PROVIDED INFORMATION:
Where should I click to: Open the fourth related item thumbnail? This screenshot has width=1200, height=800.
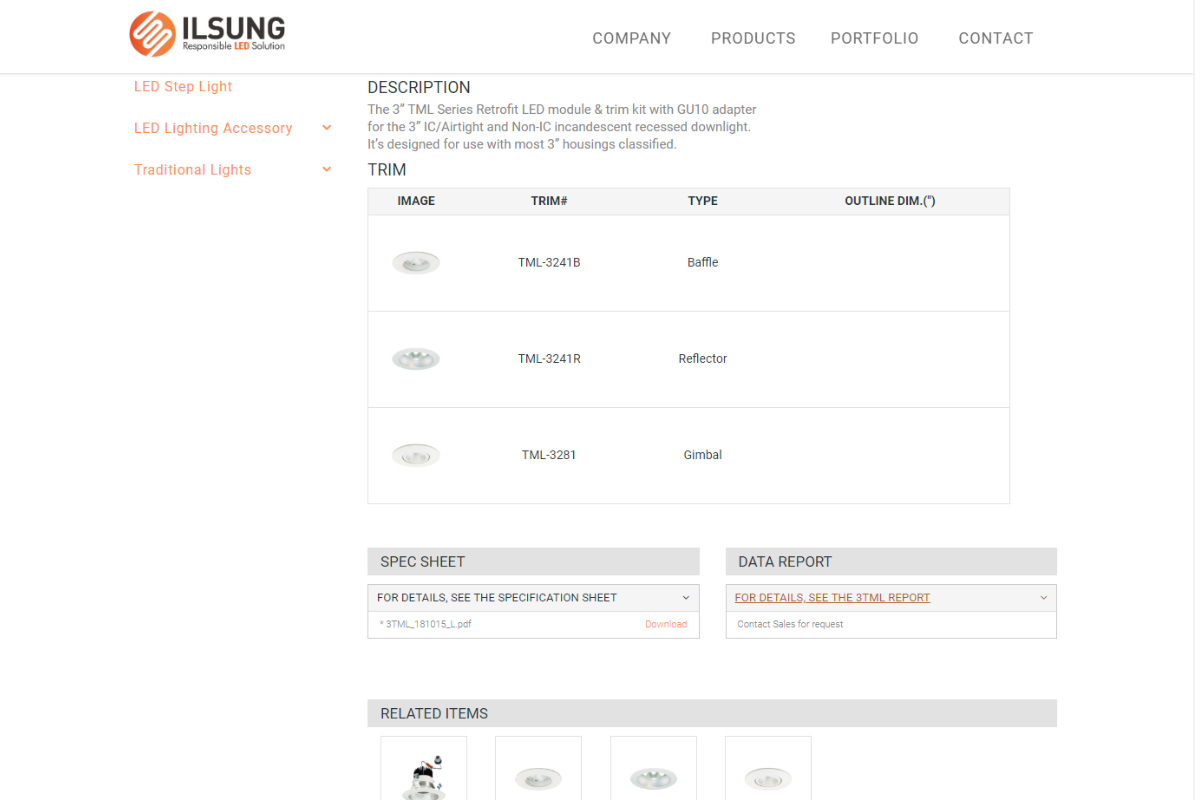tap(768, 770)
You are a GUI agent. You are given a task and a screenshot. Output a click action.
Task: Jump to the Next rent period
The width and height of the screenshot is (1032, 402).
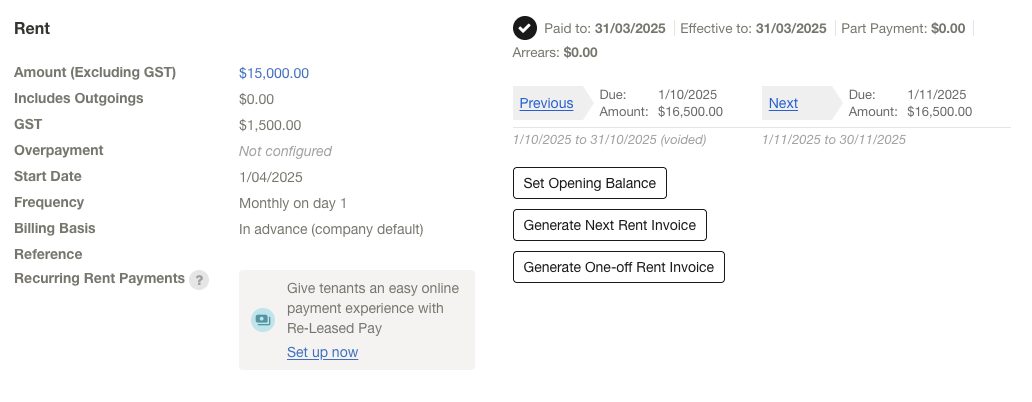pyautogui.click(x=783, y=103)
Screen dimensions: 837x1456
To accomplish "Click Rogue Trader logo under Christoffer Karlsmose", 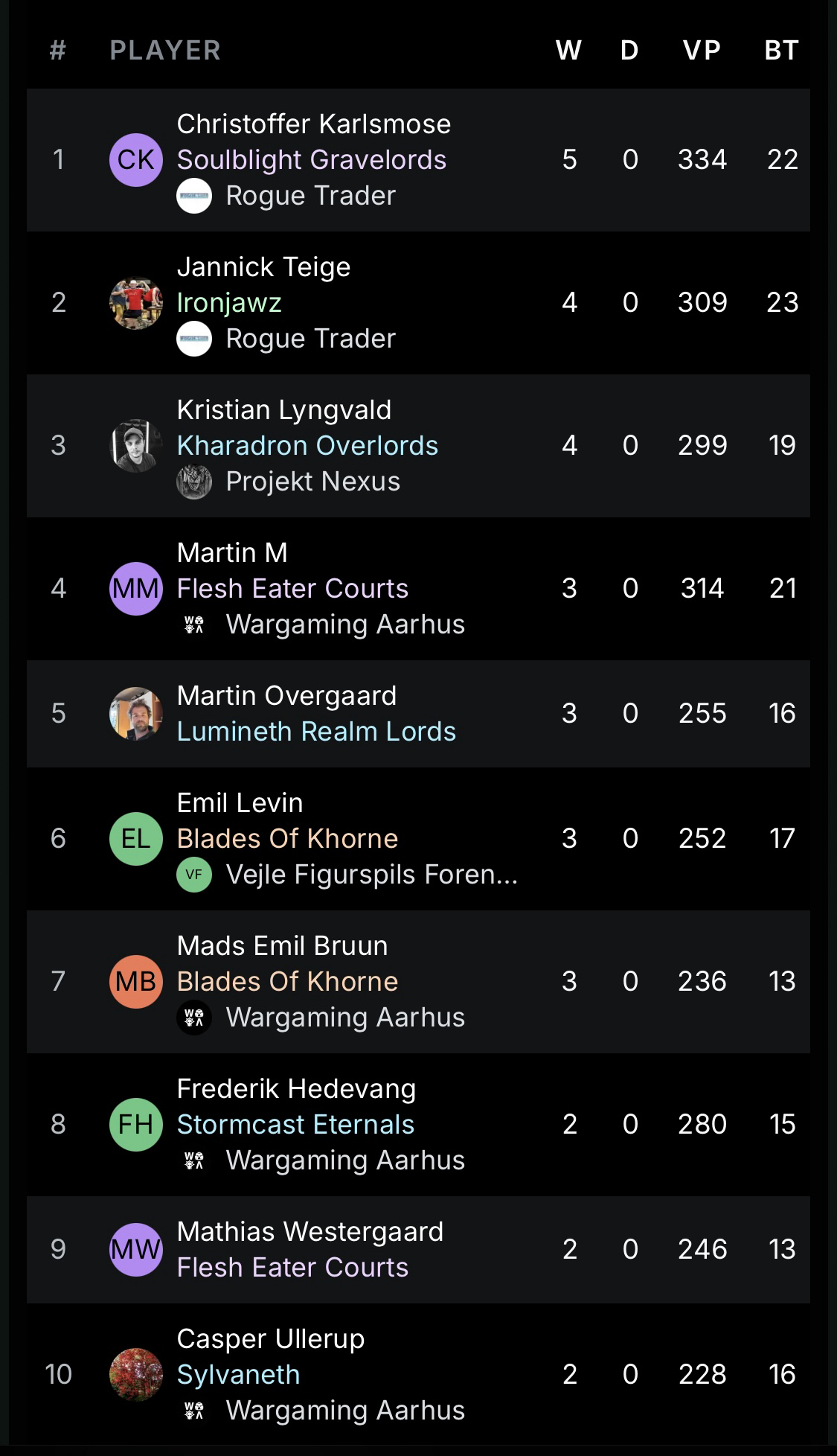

WORK INSTRUCTION: There should be an exact restatement of the lines from the line with "Task: Jump to the Next rent period" through the last line of the entries above, and no pictures in it.

WRITTEN ANSWER:
Task: Jump to the Next rent period
The width and height of the screenshot is (1032, 402).
pyautogui.click(x=783, y=103)
Screen dimensions: 837x1456
To accomplish "Click Rogue Trader logo under Christoffer Karlsmose", 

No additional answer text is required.